- _Texto de lectura_
◇ ◇ ◇ ◇ ◇ ◇ ◇

El objeto RCW 36, obtenido con el Very Large Telescope del Observatorio Europeo Austral utilizando el instrumento HAWK-I, se asemeja a un halcón en pleno vuelo que vigila estrellas recién formadas.
Un equipo de astrónomos ha logrado capturar una imagen impresionante de la nebulosa de emisión RCW 36, cuya estructura evoca la silueta de un halcón cósmico. Este hallazgo se produjo en el marco de una investigación exhaustiva sobre las enanas marrones, objetos subestelares que se caracterizan por ser fríos y tenues. El estudio, cuyos resultados fueron difundidos en la prestigiosa revista Astronomy & Astrophysics en marzo de 2026, fue liderado por Afonso do Britto do Vale, un investigador doctoral con vínculos académicos en Portugal y Francia. Las enanas marrones son descritas técnicamente como estrellas fallidas, ya que carecen de la masa necesaria para iniciar la fusión termonuclear del hidrógeno en sus núcleos, y este trabajo ha aportado datos fundamentales sobre cómo se forman estos misteriosos cuerpos celestes.
La fotografía obtenida en marzo de 2026 revela con una claridad asombrosa una guardería estelar donde conviven estrellas recién nacidas y objetos de masa subestelar. En la composición visual, densas nubes de polvo oscuro delinean la cabeza y el tronco de este halcón espacial, mientras que filamentos extendidos de gas y polvo se despliegan para formar sus alas. Justo debajo de estas formaciones, emerge una brillante nebulosa azulada, iluminada por la radiación energética de estrellas masivas jóvenes. Situada a una distancia aproximada de 2300 años luz en la constelación de Vela, RCW 36 (también identificada como Gum 20) forma parte del complejo de formación estelar conocido como Vela Molecular Ridge. Se estima que el cúmulo estelar albergado en su interior tiene una antigüedad de apenas 1,1 millones de años.
Para la obtención de esta imagen de alta resolución, se empleó el sofisticado instrumento HAWK-I, instalado en el Very Large Telescope (VLT) del Observatorio Europeo Austral (ESO). Este dispositivo opera en el espectro infrarrojo cercano, cubriendo un rango de 0,9 a 2,5 micras, lo que facilita la detección de objetos fríos como las enanas marrones al permitir que la visión atraviese las densas cortinas de polvo cósmico. Gracias al uso de óptica adaptativa, el HAWK-I compensa las distorsiones causadas por la turbulencia atmosférica terrestre, garantizando una nitidez excepcional. El instrumento se encuentra acoplado a la unidad de telescopio UT4 (Yepun) y cuenta con cuatro detectores de última generación Hawaii-2RG, ofreciendo un campo de visión de 7,5 por 7,5 minutos de arco.

◇ ◇ ◇ ◇ ◇ ◇ ◇

- _Datos enumerados_
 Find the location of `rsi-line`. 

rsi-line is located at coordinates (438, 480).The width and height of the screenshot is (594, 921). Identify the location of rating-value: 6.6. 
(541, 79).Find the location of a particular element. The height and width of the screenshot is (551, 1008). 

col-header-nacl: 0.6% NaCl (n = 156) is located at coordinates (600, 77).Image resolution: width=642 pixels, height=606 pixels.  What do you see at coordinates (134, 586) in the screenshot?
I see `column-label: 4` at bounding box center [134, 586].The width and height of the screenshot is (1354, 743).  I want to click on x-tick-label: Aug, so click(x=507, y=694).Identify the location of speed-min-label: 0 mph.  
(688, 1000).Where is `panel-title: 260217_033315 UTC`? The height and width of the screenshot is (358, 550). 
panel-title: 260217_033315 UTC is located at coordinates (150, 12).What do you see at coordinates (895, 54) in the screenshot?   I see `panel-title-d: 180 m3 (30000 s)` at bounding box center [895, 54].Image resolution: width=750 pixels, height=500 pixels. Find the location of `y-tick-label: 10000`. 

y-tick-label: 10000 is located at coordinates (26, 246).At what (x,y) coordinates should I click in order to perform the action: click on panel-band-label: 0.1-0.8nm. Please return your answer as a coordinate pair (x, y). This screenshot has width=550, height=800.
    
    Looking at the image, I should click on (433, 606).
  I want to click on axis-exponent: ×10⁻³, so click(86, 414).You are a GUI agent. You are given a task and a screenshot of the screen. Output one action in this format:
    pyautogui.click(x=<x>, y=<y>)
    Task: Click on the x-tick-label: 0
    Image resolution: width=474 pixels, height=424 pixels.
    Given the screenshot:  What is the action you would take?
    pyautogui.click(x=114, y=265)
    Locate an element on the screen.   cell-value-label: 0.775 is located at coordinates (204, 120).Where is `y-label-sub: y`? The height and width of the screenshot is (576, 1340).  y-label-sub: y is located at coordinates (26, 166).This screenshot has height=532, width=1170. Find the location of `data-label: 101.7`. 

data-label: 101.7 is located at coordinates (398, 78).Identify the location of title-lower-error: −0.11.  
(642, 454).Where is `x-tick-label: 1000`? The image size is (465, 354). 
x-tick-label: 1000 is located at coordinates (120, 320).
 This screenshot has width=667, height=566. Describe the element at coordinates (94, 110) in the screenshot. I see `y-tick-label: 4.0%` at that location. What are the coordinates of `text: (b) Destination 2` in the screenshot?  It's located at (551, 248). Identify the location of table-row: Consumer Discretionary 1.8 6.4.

◇ ◇ ◇ ◇ ◇ ◇ ◇

- _Completa lo siguiente_
**A.** Enumera las partes del halcón que, según el texto sobre RCW 36, forman las nubes de polvo y los filamentos de gas y polvo.
**B.** Copia del texto sobre RCW 36 el pasaje que va desde "Para la obtención" hasta "minutos de arco.", ambos incluidos.

- _Soluciones por tarea_
**A.** Cabeza, tronco y alas.

**B.**
Para la obtención de esta imagen de alta resolución, se empleó el sofisticado instrumento HAWK-I, instalado en el Very Large Telescope (VLT) del Observatorio Europeo Austral (ESO). Este dispositivo opera en el espectro infrarrojo cercano, cubriendo un rango de 0,9 a 2,5 micras, lo que facilita la detección de objetos fríos como las enanas marrones al permitir que la visión atraviese las densas cortinas de polvo cósmico. Gracias al uso de óptica adaptativa, el HAWK-I compensa las distorsiones causadas por la turbulencia atmosférica terrestre, garantizando una nitidez excepcional. El instrumento se encuentra acoplado a la unidad de telescopio UT4 (Yepun) y cuenta con cuatro detectores de última generación Hawaii-2RG, ofreciendo un campo de visión de 7,5 por 7,5 minutos de arco.